The bulk endpoint accepts up to 100 files per call. Chunk your uploads accordingly.

Handling extraction failures in a batch

In a large batch run, some documents will fail - blurry scans, corrupted PDFs, or documents that simply cannot be parsed with high confidence. Build your pipeline to expect this:

// Webhook handler
app.post('/hooks/quixyl', (req, res) => {
	const event = req.body;

	switch (event.event) {
		case 'extraction.complete':
			await postToERP(event.data);
			break;
		case 'extraction.failed':
			await createReviewTask(event.extraction_id, event.error_code);
			break;
		case 'review.required':
			await routeToHumanReview(event.extraction_id, event.flagged_fields);
			break;
	}

	res.sendStatus(200);
});

A well-designed pipeline treats review.required as a normal event path, not an error state. Aim for a target review rate of under 5% - if you are seeing higher, adjust your confidence thresholds or add vendor-specific templates.
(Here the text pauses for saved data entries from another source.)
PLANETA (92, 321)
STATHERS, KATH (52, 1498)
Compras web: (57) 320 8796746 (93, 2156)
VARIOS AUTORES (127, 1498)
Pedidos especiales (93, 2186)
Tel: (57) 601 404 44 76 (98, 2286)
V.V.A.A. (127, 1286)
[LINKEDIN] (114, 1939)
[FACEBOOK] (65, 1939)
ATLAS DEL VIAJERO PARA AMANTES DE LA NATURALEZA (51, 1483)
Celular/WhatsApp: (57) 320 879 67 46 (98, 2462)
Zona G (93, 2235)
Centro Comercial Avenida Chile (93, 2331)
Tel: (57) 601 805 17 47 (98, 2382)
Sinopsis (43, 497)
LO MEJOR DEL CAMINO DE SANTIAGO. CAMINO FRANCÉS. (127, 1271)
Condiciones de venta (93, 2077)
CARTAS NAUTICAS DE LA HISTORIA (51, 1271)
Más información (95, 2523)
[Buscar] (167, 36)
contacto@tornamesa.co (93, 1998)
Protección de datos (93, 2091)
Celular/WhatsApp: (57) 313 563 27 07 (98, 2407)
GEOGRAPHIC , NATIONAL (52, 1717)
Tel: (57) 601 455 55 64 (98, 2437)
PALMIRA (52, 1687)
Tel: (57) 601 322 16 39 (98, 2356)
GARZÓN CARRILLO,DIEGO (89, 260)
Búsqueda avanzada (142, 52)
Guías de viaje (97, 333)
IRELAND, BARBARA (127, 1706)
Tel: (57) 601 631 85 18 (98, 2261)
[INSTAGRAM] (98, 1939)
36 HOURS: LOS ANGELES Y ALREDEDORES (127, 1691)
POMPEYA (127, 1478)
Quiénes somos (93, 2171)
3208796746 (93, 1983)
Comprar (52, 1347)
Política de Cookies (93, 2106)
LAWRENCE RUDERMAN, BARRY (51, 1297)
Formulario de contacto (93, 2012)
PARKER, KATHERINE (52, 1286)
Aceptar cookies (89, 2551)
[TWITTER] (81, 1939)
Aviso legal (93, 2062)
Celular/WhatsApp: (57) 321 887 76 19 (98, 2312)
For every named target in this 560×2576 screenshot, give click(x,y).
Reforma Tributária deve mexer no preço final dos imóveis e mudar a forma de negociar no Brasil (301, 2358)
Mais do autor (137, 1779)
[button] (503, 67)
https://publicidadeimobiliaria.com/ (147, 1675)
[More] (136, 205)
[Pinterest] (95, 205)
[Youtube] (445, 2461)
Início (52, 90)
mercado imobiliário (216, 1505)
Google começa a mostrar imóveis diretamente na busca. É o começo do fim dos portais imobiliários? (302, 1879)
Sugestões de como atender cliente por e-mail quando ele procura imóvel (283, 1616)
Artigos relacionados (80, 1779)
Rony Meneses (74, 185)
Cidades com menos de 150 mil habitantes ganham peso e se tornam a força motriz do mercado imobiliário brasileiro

Audit trail for split documents

When Quixyl splits a batch PDF, the extraction record for each child document keeps a reference to the source file:

{
  "id": "ext_01HXYZ442B3R",
  "source_file": "s3://your-bucket/batch-2026-02.pdf",
  "source_pages": [3, 4],
  "document_type": "invoice",
  ...
}

This means you can always trace any extracted record back to the exact pages in the original file - essential for audit purposes.

Summary

Scenario	Recommended approach
Single invoices under 10 pages	Synchronous endpoint
Multi-page invoices	Async endpoint + webhook
Mixed-document batch PDFs	Bulk + `auto_split` + webhook
High-volume overnight run	Bulk + async + webhook, pre-split if boundaries are known
Unknown document types	`document_type=auto` (default)